Friday, February 25, 2005
Events of 1917 would prove decisive in ending the war, although their effects would not fully be felt until 1918. The Allied naval blockade of Germany began to have serious impact on morale and productivity on the German home-front. In response, in February 1917, the German General Staff (OHL) were able to convince Chancellor Theobald von Bethmann-Hollweg to declare unrestricted submarine warfare, with the goal of starving Britain out of the war. Tonnage sunk rose above 500,000 tonnes per month from February until July, peaking at 860,000 tonnes in April. After July, the newly introduced convoy system was extremely effective in neutralising the U-boat threat. Britain was safe from the threat of starvation. Even more importantly, April 1917 finally saw the formal entry of the United States into the war, in response to the U-boat attacks.
Indicator Nets were predominantly deployed by the British Royal Navy as a means—albeit generally unsuccessful—of discouraging enemy (usually German) submarines from entering Allied waters. Constructed using light steel nets these were anchored at various depths to the sea bed around key Allied naval bases and were intended to entangle enemy U-boat traffic, although even then submarines were often able to disentangle themselves and escape before they were blown up by depth charges. They were seldom used as the sole anti-submarine measure but were instead mixed with other defences, which usually included extensive minefields and patrolling warships. In time mines were actually attached to the nets, thereby reducing the survival chances of an entangled submarine.
Once a submarine became entangled a marker buoy attached to the net would drift along the surface indicating enemy activity below. The first example of indicator nets assisting in the destruction of a German U-boat occurred at Dover when the U-8 became entangled on 4 March 1915.

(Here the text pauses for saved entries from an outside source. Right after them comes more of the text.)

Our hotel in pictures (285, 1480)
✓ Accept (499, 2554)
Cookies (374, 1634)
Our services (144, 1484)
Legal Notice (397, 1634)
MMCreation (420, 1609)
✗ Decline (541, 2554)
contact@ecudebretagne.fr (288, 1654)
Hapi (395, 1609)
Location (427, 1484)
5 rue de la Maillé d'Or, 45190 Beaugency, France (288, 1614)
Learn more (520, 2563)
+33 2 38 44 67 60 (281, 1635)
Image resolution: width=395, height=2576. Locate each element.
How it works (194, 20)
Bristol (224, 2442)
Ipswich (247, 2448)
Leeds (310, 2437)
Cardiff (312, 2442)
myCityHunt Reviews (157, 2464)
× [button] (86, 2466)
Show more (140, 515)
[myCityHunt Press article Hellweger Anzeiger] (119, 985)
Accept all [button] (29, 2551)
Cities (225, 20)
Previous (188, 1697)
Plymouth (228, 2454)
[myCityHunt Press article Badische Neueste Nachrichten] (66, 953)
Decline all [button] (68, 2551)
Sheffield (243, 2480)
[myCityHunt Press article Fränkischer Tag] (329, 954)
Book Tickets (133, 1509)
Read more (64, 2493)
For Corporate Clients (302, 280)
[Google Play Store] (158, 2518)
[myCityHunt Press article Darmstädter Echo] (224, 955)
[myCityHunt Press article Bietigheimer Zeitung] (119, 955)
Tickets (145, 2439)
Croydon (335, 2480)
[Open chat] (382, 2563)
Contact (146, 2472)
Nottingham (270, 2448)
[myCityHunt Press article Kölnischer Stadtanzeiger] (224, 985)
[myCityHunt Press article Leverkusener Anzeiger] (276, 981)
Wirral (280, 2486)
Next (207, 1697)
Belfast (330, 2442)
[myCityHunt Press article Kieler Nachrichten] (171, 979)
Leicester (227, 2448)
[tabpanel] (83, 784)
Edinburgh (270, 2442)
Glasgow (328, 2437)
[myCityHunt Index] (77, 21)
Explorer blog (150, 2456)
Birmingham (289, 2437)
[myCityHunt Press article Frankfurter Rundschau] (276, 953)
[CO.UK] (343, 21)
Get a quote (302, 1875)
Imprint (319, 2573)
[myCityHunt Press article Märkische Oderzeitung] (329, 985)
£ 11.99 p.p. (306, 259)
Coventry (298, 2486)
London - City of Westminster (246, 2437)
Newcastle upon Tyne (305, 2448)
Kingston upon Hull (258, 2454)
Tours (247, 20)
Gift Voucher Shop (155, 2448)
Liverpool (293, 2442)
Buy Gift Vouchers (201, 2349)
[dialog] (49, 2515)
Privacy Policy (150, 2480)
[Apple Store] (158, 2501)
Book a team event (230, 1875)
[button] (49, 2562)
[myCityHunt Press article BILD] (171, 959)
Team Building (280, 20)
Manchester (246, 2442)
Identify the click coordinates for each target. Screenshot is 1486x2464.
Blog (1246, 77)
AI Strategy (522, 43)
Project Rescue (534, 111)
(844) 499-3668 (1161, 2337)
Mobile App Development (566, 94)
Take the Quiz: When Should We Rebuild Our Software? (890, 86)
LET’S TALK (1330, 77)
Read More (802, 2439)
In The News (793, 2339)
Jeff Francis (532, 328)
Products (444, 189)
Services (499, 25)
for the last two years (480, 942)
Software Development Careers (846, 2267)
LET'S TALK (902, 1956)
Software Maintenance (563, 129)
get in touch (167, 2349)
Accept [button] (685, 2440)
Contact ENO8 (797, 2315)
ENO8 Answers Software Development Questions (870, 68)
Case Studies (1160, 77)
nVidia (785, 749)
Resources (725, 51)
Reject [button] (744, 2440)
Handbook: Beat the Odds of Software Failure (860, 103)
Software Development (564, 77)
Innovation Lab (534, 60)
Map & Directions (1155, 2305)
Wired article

Indicator Nets were used extensively—dropped from light fishing craft—at both Dover and Otranto Barrages. Individual nets were sometimes as much as 100 metres in length. While these were ultimately of some benefit at Dover (where the barrage was constantly fine-tuned to produce results) they proved ineffective at Otranto, with gaps between the light steel nets sufficiently wide to allow enemy submarines through. Under cover of darkness U-boats could also thwart the nets by coasting along the surface, as happened at the Otranto Barrage.